Sand can be placed under concrete

To fill a void in a concrete slab foundation, you must first measure the void’s volume. Then, mix a mixture of cement, fly ash, and sand. Use a special additive to expand the variety. Then, place the sand mix under the slab foundation and compact it. Repeat this process for the remaining sections of the slab.

When filling a void, choosing the right kind of sand is essential. You may want to select sand that will blend in with the surrounding yard. While sand is not a very aesthetic material, it can serve its purpose – providing drainage. However, if it is dirty, it may not look good and become a maintenance issue.

The mixture can be mixed with water to form a concrete void filler. Sand-cement grout is the best choice for a void filler. It is cheaper than pea gravel and compacts more easily. However, the material takes a long time to cure, so you should plan accordingly. When mixing the mixture, make sure to add an expander additive, which prevents the mixture from shrinking during the curing process. Next, add water to the mix until it reaches the consistency of thick grout.
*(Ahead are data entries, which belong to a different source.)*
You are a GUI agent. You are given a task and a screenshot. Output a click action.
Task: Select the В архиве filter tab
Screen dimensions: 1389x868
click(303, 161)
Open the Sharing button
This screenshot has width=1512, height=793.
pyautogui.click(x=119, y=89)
A traditional method of repairing a void under a concrete slab foundation is to inject high-density polyurethane foam into the gap. This material does not degrade or leach chemicals into the soil underneath the slab. Once injected, the foam will stabilize and compact the ground below the slab. In addition, the concrete lifting foam is waterproof, so it will not cause the soil beneath the slab to erode.
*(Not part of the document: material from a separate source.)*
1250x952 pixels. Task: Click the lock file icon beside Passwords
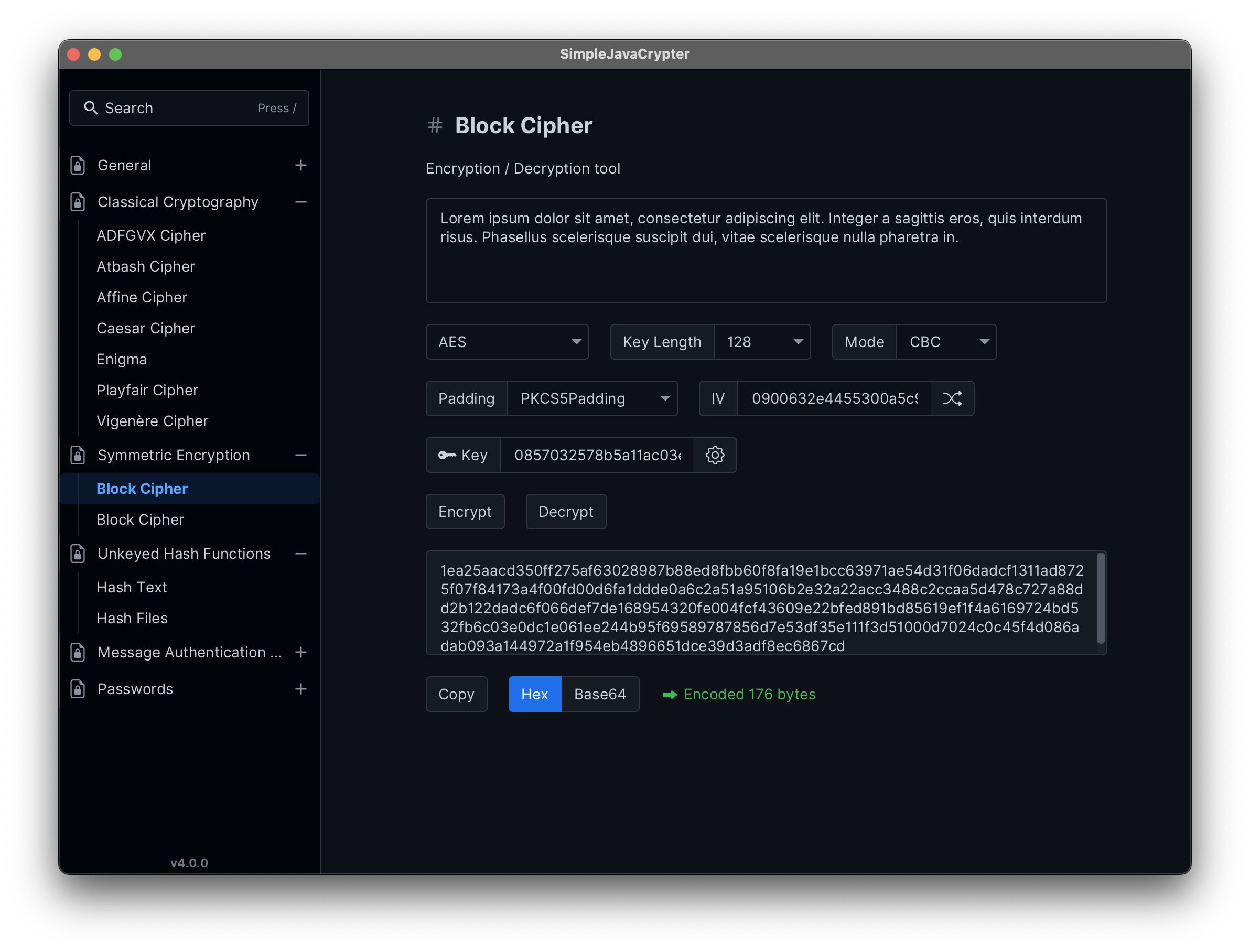pyautogui.click(x=78, y=689)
A common problem with a concrete slab is tree roots. While this isn’t the cause of your void, it is another factor. Roots can absorb moisture from the soil and push the concrete slab up against the tree. Over time, this can cause the concrete slab to shrink, causing the void. To fix this, mud jacking contractors inject cement slurry under the slab. This cement slurry is usually a mix of soil, water, and cement. The process is simple and can be completed in as little as a few hours.

Sand-cement grout mixture

If your home’s concrete slab foundation has a void, you should consider using a sand-cement grout mix to fill the void. The mixture is much easier to work with than pea gravel and allows for cost-effective void penetration. Because it takes a long time to cure, adding an expander additive to the mixture is essential to prevent it from shrinking during the curing process. Then, mix in water until the mixture reaches a thick grout consistency.

A pump with a seven cubic foot capacity and a ten-horsepower engine is necessary to apply the grout mixture. The pump should be able to deliver the grout to the desired depth and fill the void evenly. The pump should also come with a masonry bit that enables you to drill holes into the slab and push the grout mixture into place. The number of holes you need depends on the size of the slab. A smaller slab may only need two or three holes.